> [Direction A] From the policy design document, extract the passage between "This document explains" and "is version-control friendly.", inclusive.
> [Direction B] According to the policy design document, which file holds the conversion between the CLI schema and the wire format?
> [Direction C] Check each statement against the policy design document and answer yes or no, quoting the words that decide it: (i) In the wire format, durations are given as integer seconds. (ii) The access_rights field is an ordered list. (iii) WireToCLI is used by apply.

::: Article

Policy System Design

This document explains the architecture, design decisions, and trade-offs behind the tyk policy feature. It is aimed at contributors and anyone who needs to understand why the system works the way it does.

The core problem

The Tyk Dashboard API uses a JSON wire format for policies that is hostile to humans. API access is keyed by opaque 24-character hex IDs. Durations are raw seconds. There is no validation client-side — the server silently accepts garbage and produces broken policies. None of this is version-control friendly.

The goal: let users author policies as readable YAML files that they can commit, review, and diff, while the CLI handles all the ugly translation.

Two-format architecture

The system has two distinct representations for the same policy:

┌──────────────────┐          ┌──────────────────┐
│   CLI Schema     │  apply   │   Wire Format    │
│   (PolicyFile)   │ ──────►  │ (DashboardPolicy)│
│   Human-written  │          │   Dashboard API  │
│   YAML files     │  ◄────── │   JSON           │
└──────────────────┘    get   └──────────────────┘

CLI schema (pkg/types/PolicyFile) — what users write:

  • Durations as strings: "30d", "1h", "1m"
  • APIs referenced by name, listen path, or tags
  • Flat YAML structure, easy to read and diff

Wire format (pkg/types/DashboardPolicy) — what the Dashboard expects:

  • Durations as integer seconds: 2592000, 3600, 60
  • APIs keyed by hex ID in an access_rights map
  • Nested JSON with fields like _id, quota_renewal_rate, key_expires_in
  • allowed_urls must be [] not null, limit must be explicit null — the Dashboard is picky

The conversion lives in internal/policy/convert.go. It is bidirectional:

  • CLIToWire — used by apply to push to the Dashboard. Passes the user’s id directly into the wire id field and leaves _id empty (the Dashboard generates it).
  • WireToCLI — used by get to pull from the Dashboard into readable YAML. Uses the wire id field directly as the friendly ID, falling back to _id for unmanaged policies (those with an empty id field).

Why not just use the wire format?

We considered having users write Dashboard JSON directly (or a thin YAML wrapper over it). Rejected because:

  1. API IDs are meaningless. "a1b2c3d4e5f6" tells you nothing. name: users-api tells you everything. IDs also change between environments, so a policy file with hardcoded IDs cannot be promoted from dev to staging.

  2. Durations are error-prone. Is 2592000 thirty days or some other number? "30d" is unambiguous.

  3. The wire format is unstable. Tyk has added and renamed fields across versions. The CLI schema acts as a stable interface — if the wire format changes, only convert.go needs updating.

  4. Diffability. access_rights is a map keyed by API ID, so the ordering is non-deterministic. The CLI schema uses an ordered list. Git diffs are clean.

::::::
::: Data excerpts

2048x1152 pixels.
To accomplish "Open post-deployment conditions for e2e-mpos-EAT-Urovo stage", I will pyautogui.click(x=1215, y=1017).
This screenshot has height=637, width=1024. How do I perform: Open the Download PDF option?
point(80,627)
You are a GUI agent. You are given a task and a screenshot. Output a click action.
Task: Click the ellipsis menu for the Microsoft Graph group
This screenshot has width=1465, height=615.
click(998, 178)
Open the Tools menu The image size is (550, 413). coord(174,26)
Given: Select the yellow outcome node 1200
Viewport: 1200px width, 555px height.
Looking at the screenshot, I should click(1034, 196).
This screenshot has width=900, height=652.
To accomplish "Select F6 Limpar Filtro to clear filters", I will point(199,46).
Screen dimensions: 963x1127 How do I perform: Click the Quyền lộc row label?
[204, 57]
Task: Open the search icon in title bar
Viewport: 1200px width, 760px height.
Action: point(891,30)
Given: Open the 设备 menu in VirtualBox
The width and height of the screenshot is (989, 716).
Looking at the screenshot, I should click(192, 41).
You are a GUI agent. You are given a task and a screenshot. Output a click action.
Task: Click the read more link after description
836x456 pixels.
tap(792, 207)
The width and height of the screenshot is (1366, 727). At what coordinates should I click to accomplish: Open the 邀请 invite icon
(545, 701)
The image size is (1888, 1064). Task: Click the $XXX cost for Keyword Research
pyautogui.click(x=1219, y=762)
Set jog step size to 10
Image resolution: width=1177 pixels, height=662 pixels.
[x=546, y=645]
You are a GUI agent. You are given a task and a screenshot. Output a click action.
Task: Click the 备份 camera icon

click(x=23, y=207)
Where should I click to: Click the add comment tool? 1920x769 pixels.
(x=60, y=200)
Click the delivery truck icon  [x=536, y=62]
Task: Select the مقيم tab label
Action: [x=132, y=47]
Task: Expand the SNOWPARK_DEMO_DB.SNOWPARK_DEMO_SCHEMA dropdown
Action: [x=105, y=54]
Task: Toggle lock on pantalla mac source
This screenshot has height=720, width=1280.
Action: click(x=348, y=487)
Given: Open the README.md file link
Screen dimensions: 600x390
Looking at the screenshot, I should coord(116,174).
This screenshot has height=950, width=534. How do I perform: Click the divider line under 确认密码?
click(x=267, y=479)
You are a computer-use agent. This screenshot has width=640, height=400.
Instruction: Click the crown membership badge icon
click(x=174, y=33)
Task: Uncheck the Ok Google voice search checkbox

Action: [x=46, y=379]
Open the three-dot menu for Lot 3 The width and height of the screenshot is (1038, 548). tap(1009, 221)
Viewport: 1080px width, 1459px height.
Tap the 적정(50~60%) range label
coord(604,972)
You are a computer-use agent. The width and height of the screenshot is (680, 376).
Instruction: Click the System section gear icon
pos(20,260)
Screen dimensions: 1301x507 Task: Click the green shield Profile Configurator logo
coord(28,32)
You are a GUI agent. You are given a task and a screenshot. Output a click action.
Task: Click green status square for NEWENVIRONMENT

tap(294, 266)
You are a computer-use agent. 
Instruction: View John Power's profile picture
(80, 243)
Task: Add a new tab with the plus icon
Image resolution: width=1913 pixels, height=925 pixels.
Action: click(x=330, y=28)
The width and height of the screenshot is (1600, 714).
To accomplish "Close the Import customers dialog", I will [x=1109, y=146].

::::::

> [Expected answer A]
This document explains the architecture, design decisions, and trade-offs behind the tyk policy feature. It is aimed at contributors and anyone who needs to understand why the system works the way it does.

The core problem

The Tyk Dashboard API uses a JSON wire format for policies that is hostile to humans. API access is keyed by opaque 24-character hex IDs. Durations are raw seconds. There is no validation client-side — the server silently accepts garbage and produces broken policies. None of this is version-control friendly.

> [Expected answer B] internal/policy/convert.go

> [Expected answer C]
(i) Yes: "Durations as integer seconds: 2592000, 3600, 60"
(ii) No: "access_rights is a map keyed by API ID, so the ordering is non-deterministic."
(iii) No: "WireToCLI — used by get to pull from the Dashboard into readable YAML."